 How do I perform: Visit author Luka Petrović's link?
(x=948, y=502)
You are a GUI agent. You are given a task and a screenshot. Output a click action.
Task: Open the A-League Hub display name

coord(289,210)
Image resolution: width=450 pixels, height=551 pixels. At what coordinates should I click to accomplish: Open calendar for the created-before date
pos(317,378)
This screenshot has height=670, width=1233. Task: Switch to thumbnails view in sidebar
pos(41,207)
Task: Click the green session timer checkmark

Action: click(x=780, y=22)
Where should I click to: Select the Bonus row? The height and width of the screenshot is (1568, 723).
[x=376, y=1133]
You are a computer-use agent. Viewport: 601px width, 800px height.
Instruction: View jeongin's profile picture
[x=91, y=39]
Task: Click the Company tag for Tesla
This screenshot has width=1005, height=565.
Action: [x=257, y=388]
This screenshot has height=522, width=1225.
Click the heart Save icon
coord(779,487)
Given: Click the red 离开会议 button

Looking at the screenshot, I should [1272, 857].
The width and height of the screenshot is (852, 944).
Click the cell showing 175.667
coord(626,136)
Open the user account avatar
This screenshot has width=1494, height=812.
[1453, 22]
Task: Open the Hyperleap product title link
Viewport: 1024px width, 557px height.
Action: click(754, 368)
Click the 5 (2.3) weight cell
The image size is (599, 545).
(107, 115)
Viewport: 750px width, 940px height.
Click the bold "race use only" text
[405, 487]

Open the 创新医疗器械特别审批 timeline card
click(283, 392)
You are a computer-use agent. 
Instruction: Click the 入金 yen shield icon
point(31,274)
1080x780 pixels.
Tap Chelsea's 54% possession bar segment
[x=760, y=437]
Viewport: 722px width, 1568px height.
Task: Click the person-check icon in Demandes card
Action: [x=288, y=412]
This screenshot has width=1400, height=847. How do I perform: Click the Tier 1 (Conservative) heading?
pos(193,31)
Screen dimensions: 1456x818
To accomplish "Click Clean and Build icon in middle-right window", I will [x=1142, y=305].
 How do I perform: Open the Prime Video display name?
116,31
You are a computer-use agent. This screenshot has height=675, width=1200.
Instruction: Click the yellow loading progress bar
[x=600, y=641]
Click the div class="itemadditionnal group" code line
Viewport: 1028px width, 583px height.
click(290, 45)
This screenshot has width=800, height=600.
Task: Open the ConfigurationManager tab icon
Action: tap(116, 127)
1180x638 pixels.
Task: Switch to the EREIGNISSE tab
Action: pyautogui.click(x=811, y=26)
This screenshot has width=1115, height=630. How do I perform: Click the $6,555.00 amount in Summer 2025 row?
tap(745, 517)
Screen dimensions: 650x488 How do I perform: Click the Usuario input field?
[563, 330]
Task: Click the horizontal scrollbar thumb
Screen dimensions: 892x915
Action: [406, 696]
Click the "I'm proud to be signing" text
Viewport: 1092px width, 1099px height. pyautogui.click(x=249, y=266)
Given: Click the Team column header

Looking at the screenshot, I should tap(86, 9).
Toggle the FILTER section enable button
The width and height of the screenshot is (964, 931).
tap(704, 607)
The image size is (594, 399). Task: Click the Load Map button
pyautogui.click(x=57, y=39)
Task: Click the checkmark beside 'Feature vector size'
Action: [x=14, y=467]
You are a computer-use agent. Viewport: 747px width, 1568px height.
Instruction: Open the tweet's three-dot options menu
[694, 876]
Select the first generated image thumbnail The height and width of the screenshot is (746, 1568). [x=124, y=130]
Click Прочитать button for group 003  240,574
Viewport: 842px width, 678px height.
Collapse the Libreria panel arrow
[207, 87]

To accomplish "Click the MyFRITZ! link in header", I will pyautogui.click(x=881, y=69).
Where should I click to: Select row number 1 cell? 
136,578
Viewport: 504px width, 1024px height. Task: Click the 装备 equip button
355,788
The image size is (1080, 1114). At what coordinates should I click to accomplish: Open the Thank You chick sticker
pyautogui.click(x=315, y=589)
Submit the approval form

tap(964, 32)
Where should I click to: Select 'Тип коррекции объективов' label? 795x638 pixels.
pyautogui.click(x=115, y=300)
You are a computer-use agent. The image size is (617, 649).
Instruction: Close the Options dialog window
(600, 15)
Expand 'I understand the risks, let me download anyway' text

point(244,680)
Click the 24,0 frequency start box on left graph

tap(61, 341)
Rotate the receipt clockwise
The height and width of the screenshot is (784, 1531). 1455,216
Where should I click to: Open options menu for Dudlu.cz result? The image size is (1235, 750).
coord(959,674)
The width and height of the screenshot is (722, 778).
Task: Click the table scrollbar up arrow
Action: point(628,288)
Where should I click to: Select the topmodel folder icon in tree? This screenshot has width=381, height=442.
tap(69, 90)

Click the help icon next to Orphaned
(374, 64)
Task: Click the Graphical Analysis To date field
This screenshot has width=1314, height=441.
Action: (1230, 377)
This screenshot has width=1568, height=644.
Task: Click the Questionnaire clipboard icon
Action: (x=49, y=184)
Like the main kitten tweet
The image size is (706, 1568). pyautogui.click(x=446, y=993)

· · · · · · ·

● Task to complete
The records above need copying. Do it exactly.

● Task result
 How do I perform: Visit author Luka Petrović's link?
(x=948, y=502)
You are a GUI agent. You are given a task and a screenshot. Output a click action.
Task: Open the A-League Hub display name

coord(289,210)
Image resolution: width=450 pixels, height=551 pixels. At what coordinates should I click to accomplish: Open calendar for the created-before date
pos(317,378)
This screenshot has height=670, width=1233. Task: Switch to thumbnails view in sidebar
pos(41,207)
Task: Click the green session timer checkmark

Action: click(x=780, y=22)
Where should I click to: Select the Bonus row? The height and width of the screenshot is (1568, 723).
[x=376, y=1133]
You are a computer-use agent. Viewport: 601px width, 800px height.
Instruction: View jeongin's profile picture
[x=91, y=39]
Task: Click the Company tag for Tesla
This screenshot has width=1005, height=565.
Action: [x=257, y=388]
This screenshot has height=522, width=1225.
Click the heart Save icon
coord(779,487)
Given: Click the red 离开会议 button

Looking at the screenshot, I should [1272, 857].
The width and height of the screenshot is (852, 944).
Click the cell showing 175.667
coord(626,136)
Open the user account avatar
This screenshot has width=1494, height=812.
[1453, 22]
Task: Open the Hyperleap product title link
Viewport: 1024px width, 557px height.
Action: click(754, 368)
Click the 5 (2.3) weight cell
The image size is (599, 545).
(107, 115)
Viewport: 750px width, 940px height.
Click the bold "race use only" text
[405, 487]

Open the 创新医疗器械特别审批 timeline card
click(283, 392)
You are a computer-use agent. 
Instruction: Click the 入金 yen shield icon
point(31,274)
1080x780 pixels.
Tap Chelsea's 54% possession bar segment
[x=760, y=437]
Viewport: 722px width, 1568px height.
Task: Click the person-check icon in Demandes card
Action: [x=288, y=412]
This screenshot has width=1400, height=847. How do I perform: Click the Tier 1 (Conservative) heading?
pos(193,31)
Screen dimensions: 1456x818
To accomplish "Click Clean and Build icon in middle-right window", I will [x=1142, y=305].
 How do I perform: Open the Prime Video display name?
116,31
You are a computer-use agent. This screenshot has height=675, width=1200.
Instruction: Click the yellow loading progress bar
[x=600, y=641]
Click the div class="itemadditionnal group" code line
Viewport: 1028px width, 583px height.
click(290, 45)
This screenshot has width=800, height=600.
Task: Open the ConfigurationManager tab icon
Action: tap(116, 127)
1180x638 pixels.
Task: Switch to the EREIGNISSE tab
Action: pyautogui.click(x=811, y=26)
This screenshot has width=1115, height=630. How do I perform: Click the $6,555.00 amount in Summer 2025 row?
tap(745, 517)
Screen dimensions: 650x488 How do I perform: Click the Usuario input field?
[563, 330]
Task: Click the horizontal scrollbar thumb
Screen dimensions: 892x915
Action: [406, 696]
Click the "I'm proud to be signing" text
Viewport: 1092px width, 1099px height. pyautogui.click(x=249, y=266)
Given: Click the Team column header

Looking at the screenshot, I should tap(86, 9).
Toggle the FILTER section enable button
The width and height of the screenshot is (964, 931).
tap(704, 607)
The image size is (594, 399). Task: Click the Load Map button
pyautogui.click(x=57, y=39)
Task: Click the checkmark beside 'Feature vector size'
Action: [x=14, y=467]
You are a computer-use agent. Viewport: 747px width, 1568px height.
Instruction: Open the tweet's three-dot options menu
[694, 876]
Select the first generated image thumbnail The height and width of the screenshot is (746, 1568). [x=124, y=130]
Click Прочитать button for group 003  240,574
Viewport: 842px width, 678px height.
Collapse the Libreria panel arrow
[207, 87]

To accomplish "Click the MyFRITZ! link in header", I will pyautogui.click(x=881, y=69).
Where should I click to: Select row number 1 cell? 
136,578
Viewport: 504px width, 1024px height. Task: Click the 装备 equip button
355,788
The image size is (1080, 1114). At what coordinates should I click to accomplish: Open the Thank You chick sticker
pyautogui.click(x=315, y=589)
Submit the approval form

tap(964, 32)
Where should I click to: Select 'Тип коррекции объективов' label? 795x638 pixels.
pyautogui.click(x=115, y=300)
You are a computer-use agent. The image size is (617, 649).
Instruction: Close the Options dialog window
(600, 15)
Expand 'I understand the risks, let me download anyway' text

point(244,680)
Click the 24,0 frequency start box on left graph

tap(61, 341)
Rotate the receipt clockwise
The height and width of the screenshot is (784, 1531). 1455,216
Where should I click to: Open options menu for Dudlu.cz result? The image size is (1235, 750).
coord(959,674)
The width and height of the screenshot is (722, 778).
Task: Click the table scrollbar up arrow
Action: point(628,288)
Where should I click to: Select the topmodel folder icon in tree? This screenshot has width=381, height=442.
tap(69, 90)

Click the help icon next to Orphaned
(374, 64)
Task: Click the Graphical Analysis To date field
This screenshot has width=1314, height=441.
Action: (1230, 377)
This screenshot has width=1568, height=644.
Task: Click the Questionnaire clipboard icon
Action: (x=49, y=184)
Like the main kitten tweet
The image size is (706, 1568). pyautogui.click(x=446, y=993)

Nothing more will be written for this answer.